Found Poem
(www.facebook.com/DomesticWorkerAbuse) |
Facebook post from a Filipina domestic worker in Saudi Arabia:
GOD namiss kuna ung me mgsasabing..
Mama pakis ako
Mama kumain kana
Mama ang ganda mo
Mama ang bango mo
Mama haba ng buhok mo
Mama tabi tayo
Mama dito kana lng
Mama sama ako
At
Higit sa lahat
Mama umutang ako ng biskit bayaran mo ha..
— Langga Yenoh Plasus
☙❧ ☙❧ ☙❧ ☙❧ ☙❧ ☙❧ ☙❧ ☙❧
Translation:
God, I miss being told…
Mama, kiss me
Mama, let’s eat
Mama, you look lovely
Mama, you smell good
Mama, you have such long hair
Mama, stay beside me
Mama, don’t leave
Mama, take me with you
And
Most of all:
Mama, I got biscuits on store-credit
Pay for it, yes?
(Santa Barbara, CA, 2014)
☙❧ ☙❧ ☙❧ ☙❧ ☙❧ ☙❧ ☙❧ ☙❧
Found this Facebook post from a Filipina domestic worker in Saudi Arabia. A video of hers circulated on the Internet: a desperate plea to be rescued from abusive employers. It is a supplication we have heard countless times. Her mistress would ill-treat her for various infractions, and when she asked to leave, they locked her in her room. She worried for her parents, who in turn worried for her, and begged the Philippine government for relief. She feared ending up like those who came home in body bags, and clung to life if only for the family who awaited her return. Her life is the bitter stuff of a blues lyric.

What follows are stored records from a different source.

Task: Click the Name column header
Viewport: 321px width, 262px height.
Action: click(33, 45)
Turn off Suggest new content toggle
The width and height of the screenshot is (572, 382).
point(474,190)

This Facebook post, written in the Filipino text-messaging idiom, surprisingly works as a poem. It captures in playful language the push-and-pull between mother and child, but also renders the sadness of Filipinos forced by economic need to leave families behind to work overseas. It strangely reminds me of the cutting irony beneath the understated style of Polish poet Wisława Szymborska.
Vietnam
Woman, what’s your name? —I don’t know.
How old are you? Where are you from? —I don’t know.
Why did you dig that burrow? —I don’t know.
How long have you been hiding? —I don’t know.
Why did you bite my finger? —I don’t know.
Don’t you know that we won’t hurt you? —I don’t know.
Whose side are you on? —I don’t know.
This is war, you’ve got to choose. —I don’t know.
Does your village still exist? —I don’t know.
Are those your children? —Yes.
(trans. by Stanislaw Baranczak and Clare Cavanagh)
Szymborska's poem, structured as an interrogation, seems to proceed perfunctorily, until the last devastating line, which is invested with all the shock and horror of war. Read aloud, it can work in both literati cocktail parties and poetry slams.
This is more than I can say for what passes as poetry these days in rags like the The New Yorker. Poets churned out of academia, despite their learned air of cosmopolitanism, rather live in constrained, rarified ghettoes. They don’t care to address a public audience, but merely their own fellows in the same writing workshop circuit. They have ears only for the echoes of their own voices. It is a diction ground down to a genteel pap, a studied pose of ironic detachment. Perhaps to make the minutiae of their lives seem more consequential? Yes, even the very stuff of poetry! Nothing is more inconsequential in this world than the travails of immigrant workers. But anyone reading these few lines from a Filipina maid in the Middle East cannot help but be wounded by her loneliness.